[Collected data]

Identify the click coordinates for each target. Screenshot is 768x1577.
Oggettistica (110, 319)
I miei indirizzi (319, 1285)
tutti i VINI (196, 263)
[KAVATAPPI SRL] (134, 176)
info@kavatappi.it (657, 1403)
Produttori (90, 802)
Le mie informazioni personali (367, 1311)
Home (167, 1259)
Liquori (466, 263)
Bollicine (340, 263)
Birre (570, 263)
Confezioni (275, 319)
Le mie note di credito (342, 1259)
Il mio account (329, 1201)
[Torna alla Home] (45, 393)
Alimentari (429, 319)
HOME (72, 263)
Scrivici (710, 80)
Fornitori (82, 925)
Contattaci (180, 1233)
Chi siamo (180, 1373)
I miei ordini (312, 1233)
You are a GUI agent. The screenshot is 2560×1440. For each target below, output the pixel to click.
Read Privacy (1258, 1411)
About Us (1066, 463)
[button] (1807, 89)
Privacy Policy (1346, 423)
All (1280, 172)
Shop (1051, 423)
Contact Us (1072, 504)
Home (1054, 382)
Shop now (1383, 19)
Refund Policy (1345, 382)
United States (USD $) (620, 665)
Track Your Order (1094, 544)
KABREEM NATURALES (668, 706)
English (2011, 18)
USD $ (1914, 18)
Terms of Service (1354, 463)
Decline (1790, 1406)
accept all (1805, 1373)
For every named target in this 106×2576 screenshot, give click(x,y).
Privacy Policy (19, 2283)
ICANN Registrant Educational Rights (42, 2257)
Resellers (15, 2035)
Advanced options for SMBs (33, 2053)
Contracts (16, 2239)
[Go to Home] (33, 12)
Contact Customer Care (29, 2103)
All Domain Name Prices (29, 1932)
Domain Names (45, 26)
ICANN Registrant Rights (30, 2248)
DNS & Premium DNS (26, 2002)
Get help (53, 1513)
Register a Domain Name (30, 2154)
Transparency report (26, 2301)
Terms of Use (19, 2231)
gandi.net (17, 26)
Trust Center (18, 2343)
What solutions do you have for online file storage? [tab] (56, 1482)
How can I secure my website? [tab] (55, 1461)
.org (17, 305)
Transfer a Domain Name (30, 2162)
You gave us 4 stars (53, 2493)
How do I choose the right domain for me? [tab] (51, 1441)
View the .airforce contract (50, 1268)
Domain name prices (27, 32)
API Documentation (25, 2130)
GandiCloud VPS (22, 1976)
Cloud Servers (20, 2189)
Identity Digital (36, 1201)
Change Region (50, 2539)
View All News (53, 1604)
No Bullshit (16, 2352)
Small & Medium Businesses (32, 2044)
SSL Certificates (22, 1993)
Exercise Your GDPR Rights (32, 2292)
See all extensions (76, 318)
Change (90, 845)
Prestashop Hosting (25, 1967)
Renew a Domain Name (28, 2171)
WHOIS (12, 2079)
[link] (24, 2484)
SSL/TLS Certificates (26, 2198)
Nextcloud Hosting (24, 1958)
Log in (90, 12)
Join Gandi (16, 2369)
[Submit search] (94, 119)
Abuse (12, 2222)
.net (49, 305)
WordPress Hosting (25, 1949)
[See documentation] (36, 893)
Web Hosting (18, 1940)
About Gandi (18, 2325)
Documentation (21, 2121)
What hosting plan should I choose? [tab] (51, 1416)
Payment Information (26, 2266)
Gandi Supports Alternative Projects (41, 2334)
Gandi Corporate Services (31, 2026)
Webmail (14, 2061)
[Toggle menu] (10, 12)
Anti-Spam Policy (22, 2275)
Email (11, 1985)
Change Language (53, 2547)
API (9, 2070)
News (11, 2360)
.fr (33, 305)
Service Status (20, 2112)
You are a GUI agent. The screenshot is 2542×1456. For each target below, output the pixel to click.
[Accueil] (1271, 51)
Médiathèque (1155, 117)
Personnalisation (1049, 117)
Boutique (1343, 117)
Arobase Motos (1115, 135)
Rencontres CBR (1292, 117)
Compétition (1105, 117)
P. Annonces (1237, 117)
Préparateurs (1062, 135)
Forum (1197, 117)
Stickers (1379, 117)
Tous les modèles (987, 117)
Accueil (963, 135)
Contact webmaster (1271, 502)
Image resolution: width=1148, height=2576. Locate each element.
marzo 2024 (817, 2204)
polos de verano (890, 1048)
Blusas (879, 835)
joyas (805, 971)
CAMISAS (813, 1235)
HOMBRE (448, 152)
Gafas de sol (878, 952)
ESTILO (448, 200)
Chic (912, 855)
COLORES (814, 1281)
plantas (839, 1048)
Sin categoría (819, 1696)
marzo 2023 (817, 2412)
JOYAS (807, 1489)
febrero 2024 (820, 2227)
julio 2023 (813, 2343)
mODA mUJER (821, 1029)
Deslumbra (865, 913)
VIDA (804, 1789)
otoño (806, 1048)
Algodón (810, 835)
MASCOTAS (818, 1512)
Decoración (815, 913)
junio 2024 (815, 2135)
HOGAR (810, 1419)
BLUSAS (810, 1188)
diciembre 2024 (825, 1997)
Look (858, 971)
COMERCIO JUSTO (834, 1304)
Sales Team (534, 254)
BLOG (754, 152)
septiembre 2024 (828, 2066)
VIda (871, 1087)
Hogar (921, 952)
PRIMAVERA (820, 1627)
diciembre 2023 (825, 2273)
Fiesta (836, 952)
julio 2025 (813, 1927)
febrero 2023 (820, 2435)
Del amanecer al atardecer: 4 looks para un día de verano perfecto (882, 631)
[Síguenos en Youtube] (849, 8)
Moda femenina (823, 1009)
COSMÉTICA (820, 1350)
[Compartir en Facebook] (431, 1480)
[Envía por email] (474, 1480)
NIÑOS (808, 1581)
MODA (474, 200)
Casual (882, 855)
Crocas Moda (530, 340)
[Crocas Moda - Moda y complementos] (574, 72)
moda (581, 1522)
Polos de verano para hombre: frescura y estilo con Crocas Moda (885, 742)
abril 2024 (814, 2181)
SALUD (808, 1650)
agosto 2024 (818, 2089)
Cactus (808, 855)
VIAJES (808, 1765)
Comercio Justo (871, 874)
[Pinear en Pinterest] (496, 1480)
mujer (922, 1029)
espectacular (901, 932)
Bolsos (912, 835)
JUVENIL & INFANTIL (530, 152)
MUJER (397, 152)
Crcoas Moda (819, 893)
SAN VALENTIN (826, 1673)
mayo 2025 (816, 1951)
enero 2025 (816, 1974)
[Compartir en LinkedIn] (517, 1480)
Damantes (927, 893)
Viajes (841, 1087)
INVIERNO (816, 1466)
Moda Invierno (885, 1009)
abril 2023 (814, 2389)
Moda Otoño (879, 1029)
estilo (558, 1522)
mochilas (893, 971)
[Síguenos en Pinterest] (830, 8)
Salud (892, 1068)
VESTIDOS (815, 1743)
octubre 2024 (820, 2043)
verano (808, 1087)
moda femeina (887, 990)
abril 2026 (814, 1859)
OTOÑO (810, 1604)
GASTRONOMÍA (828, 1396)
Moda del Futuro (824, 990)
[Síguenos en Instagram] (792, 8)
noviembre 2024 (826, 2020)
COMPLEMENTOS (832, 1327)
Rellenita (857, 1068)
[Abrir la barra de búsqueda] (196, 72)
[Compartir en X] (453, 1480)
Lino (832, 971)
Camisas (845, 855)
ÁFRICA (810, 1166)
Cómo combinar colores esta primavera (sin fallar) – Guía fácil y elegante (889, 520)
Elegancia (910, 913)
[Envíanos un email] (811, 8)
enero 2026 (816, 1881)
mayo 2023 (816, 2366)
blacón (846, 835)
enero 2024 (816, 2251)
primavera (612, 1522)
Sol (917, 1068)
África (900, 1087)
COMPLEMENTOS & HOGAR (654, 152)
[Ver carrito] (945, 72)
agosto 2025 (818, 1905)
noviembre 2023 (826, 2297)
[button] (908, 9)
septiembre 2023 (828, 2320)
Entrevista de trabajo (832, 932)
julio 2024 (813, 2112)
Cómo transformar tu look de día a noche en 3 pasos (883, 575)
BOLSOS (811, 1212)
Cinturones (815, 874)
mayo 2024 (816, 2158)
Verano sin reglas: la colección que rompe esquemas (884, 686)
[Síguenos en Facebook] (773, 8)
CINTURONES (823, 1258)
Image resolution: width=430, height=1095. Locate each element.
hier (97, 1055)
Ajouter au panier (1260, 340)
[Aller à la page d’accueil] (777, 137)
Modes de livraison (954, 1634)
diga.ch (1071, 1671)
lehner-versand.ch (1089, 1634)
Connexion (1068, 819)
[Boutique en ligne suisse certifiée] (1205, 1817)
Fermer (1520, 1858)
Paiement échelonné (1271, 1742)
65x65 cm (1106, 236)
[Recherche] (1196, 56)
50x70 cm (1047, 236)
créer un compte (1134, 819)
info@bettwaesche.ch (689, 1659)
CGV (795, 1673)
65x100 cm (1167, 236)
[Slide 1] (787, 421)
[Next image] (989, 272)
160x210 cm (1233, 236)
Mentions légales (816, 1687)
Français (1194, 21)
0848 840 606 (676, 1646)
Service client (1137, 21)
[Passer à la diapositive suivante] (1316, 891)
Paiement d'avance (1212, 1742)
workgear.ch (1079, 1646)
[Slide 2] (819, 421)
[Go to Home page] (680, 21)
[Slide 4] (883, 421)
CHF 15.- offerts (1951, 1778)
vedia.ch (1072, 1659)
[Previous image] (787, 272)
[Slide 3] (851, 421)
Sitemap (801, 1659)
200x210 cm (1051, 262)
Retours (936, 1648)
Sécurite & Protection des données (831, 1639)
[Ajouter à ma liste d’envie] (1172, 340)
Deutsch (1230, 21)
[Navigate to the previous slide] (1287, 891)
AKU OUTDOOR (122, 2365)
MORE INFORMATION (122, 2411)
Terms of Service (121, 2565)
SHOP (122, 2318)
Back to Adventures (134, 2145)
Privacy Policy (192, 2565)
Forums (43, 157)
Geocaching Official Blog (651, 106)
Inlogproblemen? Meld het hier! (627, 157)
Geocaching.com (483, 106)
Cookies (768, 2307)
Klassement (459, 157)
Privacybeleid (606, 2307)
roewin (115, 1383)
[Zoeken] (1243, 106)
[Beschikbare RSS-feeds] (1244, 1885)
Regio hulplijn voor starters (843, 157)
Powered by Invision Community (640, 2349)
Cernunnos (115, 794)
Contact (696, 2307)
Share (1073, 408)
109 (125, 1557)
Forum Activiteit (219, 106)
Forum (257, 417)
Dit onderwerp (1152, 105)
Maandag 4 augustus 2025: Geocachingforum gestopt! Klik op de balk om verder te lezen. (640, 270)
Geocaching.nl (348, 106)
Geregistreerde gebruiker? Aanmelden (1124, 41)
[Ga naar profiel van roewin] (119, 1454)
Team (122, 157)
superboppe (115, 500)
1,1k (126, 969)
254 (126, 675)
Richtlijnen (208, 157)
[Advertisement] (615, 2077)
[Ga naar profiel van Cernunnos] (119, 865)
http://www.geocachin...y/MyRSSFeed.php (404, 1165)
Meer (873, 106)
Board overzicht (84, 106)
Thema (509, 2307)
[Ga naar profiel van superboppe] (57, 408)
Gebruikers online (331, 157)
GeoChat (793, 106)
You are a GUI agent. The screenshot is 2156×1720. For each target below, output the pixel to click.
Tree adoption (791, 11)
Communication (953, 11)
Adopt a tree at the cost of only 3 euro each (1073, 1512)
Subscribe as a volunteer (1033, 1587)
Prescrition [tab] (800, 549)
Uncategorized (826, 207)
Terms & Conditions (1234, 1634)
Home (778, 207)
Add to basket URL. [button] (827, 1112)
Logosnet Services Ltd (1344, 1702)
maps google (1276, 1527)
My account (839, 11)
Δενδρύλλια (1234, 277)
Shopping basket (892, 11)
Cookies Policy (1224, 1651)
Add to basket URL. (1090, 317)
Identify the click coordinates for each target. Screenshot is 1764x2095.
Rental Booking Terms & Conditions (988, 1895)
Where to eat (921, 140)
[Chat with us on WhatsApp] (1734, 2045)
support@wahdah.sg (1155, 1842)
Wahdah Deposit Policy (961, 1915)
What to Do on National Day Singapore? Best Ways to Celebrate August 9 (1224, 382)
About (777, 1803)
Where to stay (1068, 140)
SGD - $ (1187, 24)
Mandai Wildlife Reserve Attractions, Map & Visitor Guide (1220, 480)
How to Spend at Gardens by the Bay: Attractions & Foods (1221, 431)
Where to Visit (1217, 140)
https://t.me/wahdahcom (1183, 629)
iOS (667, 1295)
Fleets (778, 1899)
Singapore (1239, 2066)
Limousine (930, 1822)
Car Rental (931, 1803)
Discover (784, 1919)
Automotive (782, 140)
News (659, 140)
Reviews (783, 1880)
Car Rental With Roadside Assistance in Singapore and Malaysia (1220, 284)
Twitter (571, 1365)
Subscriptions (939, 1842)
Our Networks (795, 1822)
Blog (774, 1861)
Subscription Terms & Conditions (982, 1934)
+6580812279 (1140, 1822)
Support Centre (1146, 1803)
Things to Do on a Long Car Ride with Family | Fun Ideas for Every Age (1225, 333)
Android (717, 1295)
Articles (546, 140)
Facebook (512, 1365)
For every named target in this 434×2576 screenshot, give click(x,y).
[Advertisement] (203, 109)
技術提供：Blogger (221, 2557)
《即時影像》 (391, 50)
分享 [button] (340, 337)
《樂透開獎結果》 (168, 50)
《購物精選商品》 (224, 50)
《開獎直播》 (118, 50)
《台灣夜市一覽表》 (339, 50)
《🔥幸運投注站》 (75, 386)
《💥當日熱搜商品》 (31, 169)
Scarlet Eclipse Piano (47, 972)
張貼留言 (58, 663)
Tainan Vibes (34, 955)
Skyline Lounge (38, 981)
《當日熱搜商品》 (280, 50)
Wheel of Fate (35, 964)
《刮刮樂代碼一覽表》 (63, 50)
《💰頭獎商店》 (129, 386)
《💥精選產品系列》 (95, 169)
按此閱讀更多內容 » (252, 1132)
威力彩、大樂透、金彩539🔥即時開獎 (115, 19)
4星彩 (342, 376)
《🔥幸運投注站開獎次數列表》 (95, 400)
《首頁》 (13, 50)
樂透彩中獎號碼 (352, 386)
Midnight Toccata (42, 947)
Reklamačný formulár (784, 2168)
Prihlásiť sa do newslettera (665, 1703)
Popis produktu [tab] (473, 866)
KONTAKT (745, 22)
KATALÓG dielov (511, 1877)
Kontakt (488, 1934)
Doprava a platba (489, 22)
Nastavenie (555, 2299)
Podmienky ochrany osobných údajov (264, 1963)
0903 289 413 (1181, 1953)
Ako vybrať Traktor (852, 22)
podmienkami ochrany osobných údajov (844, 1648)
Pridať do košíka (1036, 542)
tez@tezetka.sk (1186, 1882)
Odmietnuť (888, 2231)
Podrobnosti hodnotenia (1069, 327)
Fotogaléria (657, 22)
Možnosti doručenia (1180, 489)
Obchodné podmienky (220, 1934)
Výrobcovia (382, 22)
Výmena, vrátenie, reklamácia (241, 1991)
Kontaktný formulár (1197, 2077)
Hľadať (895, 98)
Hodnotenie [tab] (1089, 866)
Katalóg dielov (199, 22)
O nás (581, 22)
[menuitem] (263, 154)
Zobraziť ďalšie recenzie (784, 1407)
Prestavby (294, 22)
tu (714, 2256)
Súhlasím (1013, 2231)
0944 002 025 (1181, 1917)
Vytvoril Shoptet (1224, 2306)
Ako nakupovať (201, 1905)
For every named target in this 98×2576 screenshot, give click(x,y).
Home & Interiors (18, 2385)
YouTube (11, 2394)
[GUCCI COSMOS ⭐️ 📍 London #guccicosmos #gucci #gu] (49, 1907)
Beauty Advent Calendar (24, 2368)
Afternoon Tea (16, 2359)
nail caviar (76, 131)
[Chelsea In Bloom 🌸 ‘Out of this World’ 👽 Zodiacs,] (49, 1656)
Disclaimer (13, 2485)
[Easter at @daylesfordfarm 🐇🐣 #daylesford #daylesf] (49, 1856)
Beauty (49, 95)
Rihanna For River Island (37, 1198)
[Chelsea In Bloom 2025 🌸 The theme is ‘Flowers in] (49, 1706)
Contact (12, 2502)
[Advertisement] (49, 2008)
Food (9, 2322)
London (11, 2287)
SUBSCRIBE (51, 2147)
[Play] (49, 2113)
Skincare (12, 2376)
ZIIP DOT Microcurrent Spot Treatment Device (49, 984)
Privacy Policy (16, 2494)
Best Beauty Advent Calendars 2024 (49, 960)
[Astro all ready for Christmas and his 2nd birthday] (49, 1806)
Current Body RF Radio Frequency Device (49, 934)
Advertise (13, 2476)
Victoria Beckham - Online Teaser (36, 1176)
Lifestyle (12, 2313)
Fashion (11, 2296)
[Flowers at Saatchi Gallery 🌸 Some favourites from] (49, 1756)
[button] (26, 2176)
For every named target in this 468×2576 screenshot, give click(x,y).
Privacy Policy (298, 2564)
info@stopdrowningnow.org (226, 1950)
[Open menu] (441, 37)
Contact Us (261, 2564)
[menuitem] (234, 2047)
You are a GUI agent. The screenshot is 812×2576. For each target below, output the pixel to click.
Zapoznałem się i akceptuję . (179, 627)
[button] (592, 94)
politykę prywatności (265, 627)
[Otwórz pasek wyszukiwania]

**Problem to solve**.
Quote the data above from the line containing "Domain Names (45, 26)" to the line containing "WHOIS (12, 2079)", inclusive, and stop.

**Written response**.
Domain Names (45, 26)
ICANN Registrant Rights (30, 2248)
DNS & Premium DNS (26, 2002)
Get help (53, 1513)
Register a Domain Name (30, 2154)
Transparency report (26, 2301)
Terms of Use (19, 2231)
gandi.net (17, 26)
Trust Center (18, 2343)
What solutions do you have for online file storage? [tab] (56, 1482)
How can I secure my website? [tab] (55, 1461)
.org (17, 305)
Transfer a Domain Name (30, 2162)
You gave us 4 stars (53, 2493)
How do I choose the right domain for me? [tab] (51, 1441)
View the .airforce contract (50, 1268)
Domain name prices (27, 32)
API Documentation (25, 2130)
GandiCloud VPS (22, 1976)
Cloud Servers (20, 2189)
Identity Digital (36, 1201)
Change Region (50, 2539)
View All News (53, 1604)
No Bullshit (16, 2352)
Small & Medium Businesses (32, 2044)
SSL Certificates (22, 1993)
Exercise Your GDPR Rights (32, 2292)
See all extensions (76, 318)
Change (90, 845)
Prestashop Hosting (25, 1967)
Renew a Domain Name (28, 2171)
WHOIS (12, 2079)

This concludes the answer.